Give back the data in full, with every line exact.

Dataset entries
☆ ☆ ☆ ☆ ☆ ☆ ☆

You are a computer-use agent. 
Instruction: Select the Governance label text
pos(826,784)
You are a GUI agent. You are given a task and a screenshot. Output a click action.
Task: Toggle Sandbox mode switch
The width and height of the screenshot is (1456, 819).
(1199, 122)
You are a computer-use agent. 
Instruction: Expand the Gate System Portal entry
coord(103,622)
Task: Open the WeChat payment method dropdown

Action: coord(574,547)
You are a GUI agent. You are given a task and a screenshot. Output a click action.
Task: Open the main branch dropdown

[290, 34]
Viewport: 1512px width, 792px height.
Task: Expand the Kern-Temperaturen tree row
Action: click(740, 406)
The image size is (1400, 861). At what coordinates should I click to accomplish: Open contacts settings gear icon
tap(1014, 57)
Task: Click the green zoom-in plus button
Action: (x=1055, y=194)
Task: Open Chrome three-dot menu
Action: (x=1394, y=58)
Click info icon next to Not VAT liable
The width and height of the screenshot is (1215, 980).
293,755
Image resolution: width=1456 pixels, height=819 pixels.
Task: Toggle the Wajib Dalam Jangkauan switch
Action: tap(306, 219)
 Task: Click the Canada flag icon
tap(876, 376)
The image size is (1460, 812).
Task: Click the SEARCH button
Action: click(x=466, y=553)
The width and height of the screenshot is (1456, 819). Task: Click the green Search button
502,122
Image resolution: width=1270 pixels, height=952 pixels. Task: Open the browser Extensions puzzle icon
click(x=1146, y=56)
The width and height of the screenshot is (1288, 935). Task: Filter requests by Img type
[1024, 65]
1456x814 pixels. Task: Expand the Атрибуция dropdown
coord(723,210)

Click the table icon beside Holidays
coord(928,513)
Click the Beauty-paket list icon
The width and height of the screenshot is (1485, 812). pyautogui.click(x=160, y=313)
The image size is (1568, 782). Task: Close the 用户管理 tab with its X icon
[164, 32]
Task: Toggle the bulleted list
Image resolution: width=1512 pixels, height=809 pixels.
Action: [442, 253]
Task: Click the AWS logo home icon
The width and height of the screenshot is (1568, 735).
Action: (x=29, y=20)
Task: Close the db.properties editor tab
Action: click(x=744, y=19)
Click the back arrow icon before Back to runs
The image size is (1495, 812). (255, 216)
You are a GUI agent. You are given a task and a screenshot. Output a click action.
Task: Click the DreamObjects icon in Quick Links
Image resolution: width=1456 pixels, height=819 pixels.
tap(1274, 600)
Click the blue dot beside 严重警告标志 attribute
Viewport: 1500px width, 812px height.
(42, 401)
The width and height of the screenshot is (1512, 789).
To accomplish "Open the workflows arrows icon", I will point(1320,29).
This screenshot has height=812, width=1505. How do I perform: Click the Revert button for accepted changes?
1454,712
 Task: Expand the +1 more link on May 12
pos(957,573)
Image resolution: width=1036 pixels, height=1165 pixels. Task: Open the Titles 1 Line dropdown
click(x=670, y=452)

☆ ☆ ☆ ☆ ☆ ☆ ☆

RESPONSE TO THE TASK:
You are a computer-use agent. 
Instruction: Select the Governance label text
pos(826,784)
You are a GUI agent. You are given a task and a screenshot. Output a click action.
Task: Toggle Sandbox mode switch
The width and height of the screenshot is (1456, 819).
(1199, 122)
You are a computer-use agent. 
Instruction: Expand the Gate System Portal entry
coord(103,622)
Task: Open the WeChat payment method dropdown

Action: coord(574,547)
You are a GUI agent. You are given a task and a screenshot. Output a click action.
Task: Open the main branch dropdown

[290, 34]
Viewport: 1512px width, 792px height.
Task: Expand the Kern-Temperaturen tree row
Action: click(740, 406)
The image size is (1400, 861). At what coordinates should I click to accomplish: Open contacts settings gear icon
tap(1014, 57)
Task: Click the green zoom-in plus button
Action: (x=1055, y=194)
Task: Open Chrome three-dot menu
Action: (x=1394, y=58)
Click info icon next to Not VAT liable
The width and height of the screenshot is (1215, 980).
293,755
Image resolution: width=1456 pixels, height=819 pixels.
Task: Toggle the Wajib Dalam Jangkauan switch
Action: tap(306, 219)
 Task: Click the Canada flag icon
tap(876, 376)
The image size is (1460, 812).
Task: Click the SEARCH button
Action: click(x=466, y=553)
The width and height of the screenshot is (1456, 819). Task: Click the green Search button
502,122
Image resolution: width=1270 pixels, height=952 pixels. Task: Open the browser Extensions puzzle icon
click(x=1146, y=56)
The width and height of the screenshot is (1288, 935). Task: Filter requests by Img type
[1024, 65]
1456x814 pixels. Task: Expand the Атрибуция dropdown
coord(723,210)

Click the table icon beside Holidays
coord(928,513)
Click the Beauty-paket list icon
The width and height of the screenshot is (1485, 812). pyautogui.click(x=160, y=313)
The image size is (1568, 782). Task: Close the 用户管理 tab with its X icon
[164, 32]
Task: Toggle the bulleted list
Image resolution: width=1512 pixels, height=809 pixels.
Action: [442, 253]
Task: Click the AWS logo home icon
The width and height of the screenshot is (1568, 735).
Action: (x=29, y=20)
Task: Close the db.properties editor tab
Action: click(x=744, y=19)
Click the back arrow icon before Back to runs
The image size is (1495, 812). (255, 216)
You are a GUI agent. You are given a task and a screenshot. Output a click action.
Task: Click the DreamObjects icon in Quick Links
Image resolution: width=1456 pixels, height=819 pixels.
tap(1274, 600)
Click the blue dot beside 严重警告标志 attribute
Viewport: 1500px width, 812px height.
(42, 401)
The width and height of the screenshot is (1512, 789).
To accomplish "Open the workflows arrows icon", I will point(1320,29).
This screenshot has height=812, width=1505. How do I perform: Click the Revert button for accepted changes?
1454,712
 Task: Expand the +1 more link on May 12
pos(957,573)
Image resolution: width=1036 pixels, height=1165 pixels. Task: Open the Titles 1 Line dropdown
click(x=670, y=452)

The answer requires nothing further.